Samsung Galaxy Y S5360 review: Everyone's invited
Messaging with Swype
The messaging application is quite straightforward. It has a new message button and bellow it are all the received messages organized in threads.
The same swiping functionality found in the phonebook has been integrated here as well. A swipe to the left starts a new message, while swiping to the right will start a call.
The application-specific search lets you quickly find a given message among all your stored SMS and MMS.
To add message recipients, just start typing the name or number and choose from the list of suggestions.
Tap and hold on a message and a context menu brings up options such as edit, forward, delete and lock as well as view details and copy message text.
A press-and-hold in the tap-to-compose area gives you access to functions such as cut, copy and paste. Once a text is copied you can paste it across applications like email, notes, chats, etc.
Adding multimedia content to a text message automatically turns into an MMS. You can just quickly add a photo or an audio file to go with the text or – depending on your needs – you can choose to go into a full-blown MMS editor.
Handling email can be done either with the standard Gmail app or the generic email app. The Gmail one supports batch operations, which allows multiple emails to be archived, labeled or deleted. Multiple Gmail accounts are supported too.

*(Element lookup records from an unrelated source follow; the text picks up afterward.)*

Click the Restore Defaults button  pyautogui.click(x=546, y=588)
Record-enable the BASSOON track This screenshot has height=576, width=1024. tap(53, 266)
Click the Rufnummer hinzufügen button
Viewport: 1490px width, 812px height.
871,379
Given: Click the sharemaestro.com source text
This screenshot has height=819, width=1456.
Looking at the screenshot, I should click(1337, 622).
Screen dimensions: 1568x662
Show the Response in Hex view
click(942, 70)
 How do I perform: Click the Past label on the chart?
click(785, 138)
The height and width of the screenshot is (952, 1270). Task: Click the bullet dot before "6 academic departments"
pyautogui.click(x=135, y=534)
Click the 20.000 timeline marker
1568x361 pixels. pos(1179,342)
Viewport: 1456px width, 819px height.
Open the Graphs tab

The Gmail app found on the Galaxy Y is on par with the one on the Galaxy S II but with such a small screen estate you won't be able to go along as fast through texts.
The generic email application is used for all your other non-gmail email accounts and supports multiple POP or IMAP inboxes. You have access to the original folders that are created online, along with the standard local ones such as inbox, drafts and sent items.
The TouchWiz UI in the Galaxy Y features a combined inbox, which brings together all your mail in a single folder so you don’t need to check each one for new mail. This can be quite handy if you have lots of accounts and you just want to check if there is a new message needing your attention.
Google Talk handles the Instant Messaging department. The G-Talk network is compatible with a variety of popular clients like Pidgin, Kopete, iChat and Ovi Contacts.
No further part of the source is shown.